Looking for a new place to call home, the exiled 13 are refusing to go to Israel and are waiting the UN refugee agency to transport them to any country that grants them asylum.
Their departure from Yemen came after withstanding years of pressure from Houthis and as part of a deal to free Levi Salem Marhabi, a Jew who was captured by the Iran-backed group’s intelligence around six years ago.
Houthis did not honor their own court’s ruling to release Marhabi and used his captivity as a bargaining chip to drive out whatever is left of the Jewish people in areas run by the militia.
So far, Houthis have succeeded in chasing Jews out of the governorates of Sanaa, Saada and Amran. The persecuted minority was moved out of their own country in three different batches.
“They gave us a choice between staying in the midst of harassment and keeping Salem a prisoner or leaving and having him released,” said one of those who were expelled.

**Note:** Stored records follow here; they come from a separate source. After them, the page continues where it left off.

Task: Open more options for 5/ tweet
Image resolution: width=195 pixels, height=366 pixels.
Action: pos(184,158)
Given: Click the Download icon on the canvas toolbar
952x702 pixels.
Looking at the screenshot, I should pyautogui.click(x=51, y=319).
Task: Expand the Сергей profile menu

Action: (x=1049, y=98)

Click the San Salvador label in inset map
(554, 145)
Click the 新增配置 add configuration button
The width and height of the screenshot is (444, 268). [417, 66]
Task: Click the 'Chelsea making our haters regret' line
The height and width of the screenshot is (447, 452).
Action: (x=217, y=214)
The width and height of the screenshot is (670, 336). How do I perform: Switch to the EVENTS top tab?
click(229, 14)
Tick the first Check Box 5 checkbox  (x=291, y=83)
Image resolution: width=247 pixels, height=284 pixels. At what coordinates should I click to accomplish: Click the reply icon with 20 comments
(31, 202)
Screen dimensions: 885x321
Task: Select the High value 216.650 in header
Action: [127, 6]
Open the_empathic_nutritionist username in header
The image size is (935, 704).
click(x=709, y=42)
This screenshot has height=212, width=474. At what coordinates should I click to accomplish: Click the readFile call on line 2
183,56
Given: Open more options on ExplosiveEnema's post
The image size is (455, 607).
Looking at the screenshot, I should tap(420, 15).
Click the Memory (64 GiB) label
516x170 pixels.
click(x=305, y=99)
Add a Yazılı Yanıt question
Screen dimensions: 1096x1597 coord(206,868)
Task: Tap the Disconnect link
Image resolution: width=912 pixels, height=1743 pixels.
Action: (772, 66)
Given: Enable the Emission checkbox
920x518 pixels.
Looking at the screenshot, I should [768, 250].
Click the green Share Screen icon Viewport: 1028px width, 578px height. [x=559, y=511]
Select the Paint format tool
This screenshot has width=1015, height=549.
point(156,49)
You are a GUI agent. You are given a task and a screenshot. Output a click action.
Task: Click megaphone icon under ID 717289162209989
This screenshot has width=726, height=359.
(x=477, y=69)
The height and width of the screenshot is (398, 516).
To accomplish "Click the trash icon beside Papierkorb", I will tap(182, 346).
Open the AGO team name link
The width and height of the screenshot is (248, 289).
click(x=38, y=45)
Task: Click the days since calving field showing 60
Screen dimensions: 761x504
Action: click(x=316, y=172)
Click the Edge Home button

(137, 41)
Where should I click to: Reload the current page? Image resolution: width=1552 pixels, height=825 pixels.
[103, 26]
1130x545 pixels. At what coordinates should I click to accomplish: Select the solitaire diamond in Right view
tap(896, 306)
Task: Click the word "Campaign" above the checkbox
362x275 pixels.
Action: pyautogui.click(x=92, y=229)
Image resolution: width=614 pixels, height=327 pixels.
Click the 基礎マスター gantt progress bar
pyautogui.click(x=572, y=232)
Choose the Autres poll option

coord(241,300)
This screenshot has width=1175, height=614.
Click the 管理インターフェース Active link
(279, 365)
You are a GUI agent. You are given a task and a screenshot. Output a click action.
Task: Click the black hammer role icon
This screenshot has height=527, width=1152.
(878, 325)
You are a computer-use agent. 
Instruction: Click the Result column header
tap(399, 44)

“History will remember us as the last of Yemeni Jews who were still clinging to their homeland until the last moment,” they added.
“We had rejected many temptations time and time again, and refused to leave our homeland, but today we are forced.”
Marhabi, languishing in his prison cell in Sanaa, has suffered different kinds of torture and was eventually left partially paralyzed by a stroke.
Marhabi was arrested for aiding a Yemeni Jewish family in moving a very rare deerskin Torah scroll, claimed by some to be 800 years old, out of the war-torn country.